Some of these I have already listed above.
Carotta, not failing to notice the same sorts of stunning parallels
between the two lives, has written a book which is the other way round to my
article, that Julius Caesar was, in part, based on Jesus Christ. For Carotta,
Jesus Christ was instead based on Julius Caesar.
Whilst I
believe that Carotta is wrong, I am intrigued that he, too, has attempted to
fuse the two lives. Here is one review of Carotta’s fascinating book:
– Carotta: ‘Everything of the Story of Jesus can be Found
in the Biography of Caesar.’
The Italian-German linguist and philosopher Francesco
Carotta proves in his book Jesus was Caesar that the story of Jesus Christ has
its origin in Roman sources. In more than fifteen years of investigation
Carotta has found the traces which lead to the Julian origin of Christianity.

• _DATA SHOWN_
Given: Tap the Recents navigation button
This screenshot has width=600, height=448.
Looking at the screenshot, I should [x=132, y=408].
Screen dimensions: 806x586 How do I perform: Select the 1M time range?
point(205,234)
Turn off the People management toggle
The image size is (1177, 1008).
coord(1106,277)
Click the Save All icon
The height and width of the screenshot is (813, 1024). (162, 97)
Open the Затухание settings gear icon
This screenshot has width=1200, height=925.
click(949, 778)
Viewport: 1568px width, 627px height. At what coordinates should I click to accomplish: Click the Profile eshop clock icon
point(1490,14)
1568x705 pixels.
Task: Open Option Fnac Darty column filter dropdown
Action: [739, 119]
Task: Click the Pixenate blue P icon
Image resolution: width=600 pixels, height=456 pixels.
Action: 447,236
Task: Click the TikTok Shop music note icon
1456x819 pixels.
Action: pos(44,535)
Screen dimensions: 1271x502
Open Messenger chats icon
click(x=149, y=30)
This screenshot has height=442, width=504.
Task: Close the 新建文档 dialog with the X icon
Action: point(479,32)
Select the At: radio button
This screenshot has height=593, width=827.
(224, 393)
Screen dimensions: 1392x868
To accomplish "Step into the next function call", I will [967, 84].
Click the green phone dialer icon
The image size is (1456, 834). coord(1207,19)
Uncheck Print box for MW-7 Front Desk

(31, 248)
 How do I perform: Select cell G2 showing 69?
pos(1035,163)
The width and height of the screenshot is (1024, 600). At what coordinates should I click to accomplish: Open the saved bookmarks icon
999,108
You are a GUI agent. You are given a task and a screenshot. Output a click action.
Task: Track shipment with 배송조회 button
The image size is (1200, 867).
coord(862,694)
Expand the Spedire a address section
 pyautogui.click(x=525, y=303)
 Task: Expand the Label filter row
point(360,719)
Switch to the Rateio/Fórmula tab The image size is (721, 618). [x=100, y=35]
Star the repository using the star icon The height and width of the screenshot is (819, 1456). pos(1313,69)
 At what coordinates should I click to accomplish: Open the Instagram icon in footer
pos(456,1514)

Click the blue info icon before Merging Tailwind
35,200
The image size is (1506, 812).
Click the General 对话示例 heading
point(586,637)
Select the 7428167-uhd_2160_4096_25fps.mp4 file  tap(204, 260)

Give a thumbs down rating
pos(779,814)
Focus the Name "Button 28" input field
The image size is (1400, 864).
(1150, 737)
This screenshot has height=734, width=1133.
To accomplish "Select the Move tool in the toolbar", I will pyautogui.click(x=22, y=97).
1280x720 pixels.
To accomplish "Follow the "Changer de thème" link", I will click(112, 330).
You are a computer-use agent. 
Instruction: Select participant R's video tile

• _WHAT THE TASK REQUIRES_
Render this sentence from the passage about Carotta's book in Spanish: "For Carotta, Jesus Christ was instead based on Julius Caesar." Work only from the passage about Carotta's book.

• _TASK RESULT_
Para Carotta, en cambio, Jesucristo se basó en Julio César.